ASSIGNMENT - Within the records below, reproduce without change the lines from the line that has "How do I perform: Click the 2,078" through the line that has "Choose the 每5天 radio option", and only those.

DATA RECORDS -
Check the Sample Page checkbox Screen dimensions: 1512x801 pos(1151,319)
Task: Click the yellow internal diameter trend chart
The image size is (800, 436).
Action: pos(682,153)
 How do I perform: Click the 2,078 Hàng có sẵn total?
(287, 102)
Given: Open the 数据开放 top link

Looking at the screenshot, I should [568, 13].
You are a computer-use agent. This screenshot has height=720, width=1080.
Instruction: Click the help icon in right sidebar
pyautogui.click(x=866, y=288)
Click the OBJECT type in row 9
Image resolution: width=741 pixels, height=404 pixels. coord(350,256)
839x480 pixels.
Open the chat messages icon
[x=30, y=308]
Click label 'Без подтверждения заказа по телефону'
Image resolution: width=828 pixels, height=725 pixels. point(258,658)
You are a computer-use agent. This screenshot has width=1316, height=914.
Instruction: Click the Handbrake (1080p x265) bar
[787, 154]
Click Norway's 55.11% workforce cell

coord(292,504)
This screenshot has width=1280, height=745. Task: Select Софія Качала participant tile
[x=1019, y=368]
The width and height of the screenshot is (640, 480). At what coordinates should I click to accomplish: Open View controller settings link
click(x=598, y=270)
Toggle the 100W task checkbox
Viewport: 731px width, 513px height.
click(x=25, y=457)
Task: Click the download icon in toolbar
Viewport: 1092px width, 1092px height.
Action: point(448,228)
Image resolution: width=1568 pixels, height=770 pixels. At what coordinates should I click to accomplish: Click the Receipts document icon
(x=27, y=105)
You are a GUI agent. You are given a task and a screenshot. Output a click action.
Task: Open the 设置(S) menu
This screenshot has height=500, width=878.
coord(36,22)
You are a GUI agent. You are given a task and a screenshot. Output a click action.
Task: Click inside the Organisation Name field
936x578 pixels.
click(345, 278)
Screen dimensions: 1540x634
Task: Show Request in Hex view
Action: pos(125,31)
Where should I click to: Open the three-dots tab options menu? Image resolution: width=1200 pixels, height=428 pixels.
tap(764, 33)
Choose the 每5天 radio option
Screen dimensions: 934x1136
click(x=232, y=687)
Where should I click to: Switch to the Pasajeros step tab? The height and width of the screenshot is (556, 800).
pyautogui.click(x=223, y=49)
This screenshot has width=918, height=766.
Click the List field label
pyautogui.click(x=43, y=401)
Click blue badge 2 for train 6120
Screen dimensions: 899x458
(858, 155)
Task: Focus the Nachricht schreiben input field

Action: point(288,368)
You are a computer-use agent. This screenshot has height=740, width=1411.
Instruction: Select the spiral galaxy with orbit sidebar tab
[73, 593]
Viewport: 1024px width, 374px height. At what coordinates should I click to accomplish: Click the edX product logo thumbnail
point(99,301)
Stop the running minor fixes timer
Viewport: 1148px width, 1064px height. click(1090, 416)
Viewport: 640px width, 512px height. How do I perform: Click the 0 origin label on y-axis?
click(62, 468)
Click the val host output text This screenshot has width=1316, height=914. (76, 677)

YOUR RESPONSE -
 How do I perform: Click the 2,078 Hàng có sẵn total?
(287, 102)
Given: Open the 数据开放 top link

Looking at the screenshot, I should [568, 13].
You are a computer-use agent. This screenshot has height=720, width=1080.
Instruction: Click the help icon in right sidebar
pyautogui.click(x=866, y=288)
Click the OBJECT type in row 9
Image resolution: width=741 pixels, height=404 pixels. coord(350,256)
839x480 pixels.
Open the chat messages icon
[x=30, y=308]
Click label 'Без подтверждения заказа по телефону'
Image resolution: width=828 pixels, height=725 pixels. point(258,658)
You are a computer-use agent. This screenshot has width=1316, height=914.
Instruction: Click the Handbrake (1080p x265) bar
[787, 154]
Click Norway's 55.11% workforce cell

coord(292,504)
This screenshot has width=1280, height=745. Task: Select Софія Качала participant tile
[x=1019, y=368]
The width and height of the screenshot is (640, 480). At what coordinates should I click to accomplish: Open View controller settings link
click(x=598, y=270)
Toggle the 100W task checkbox
Viewport: 731px width, 513px height.
click(x=25, y=457)
Task: Click the download icon in toolbar
Viewport: 1092px width, 1092px height.
Action: point(448,228)
Image resolution: width=1568 pixels, height=770 pixels. At what coordinates should I click to accomplish: Click the Receipts document icon
(x=27, y=105)
You are a GUI agent. You are given a task and a screenshot. Output a click action.
Task: Open the 设置(S) menu
This screenshot has height=500, width=878.
coord(36,22)
You are a GUI agent. You are given a task and a screenshot. Output a click action.
Task: Click inside the Organisation Name field
936x578 pixels.
click(345, 278)
Screen dimensions: 1540x634
Task: Show Request in Hex view
Action: pos(125,31)
Where should I click to: Open the three-dots tab options menu? Image resolution: width=1200 pixels, height=428 pixels.
tap(764, 33)
Choose the 每5天 radio option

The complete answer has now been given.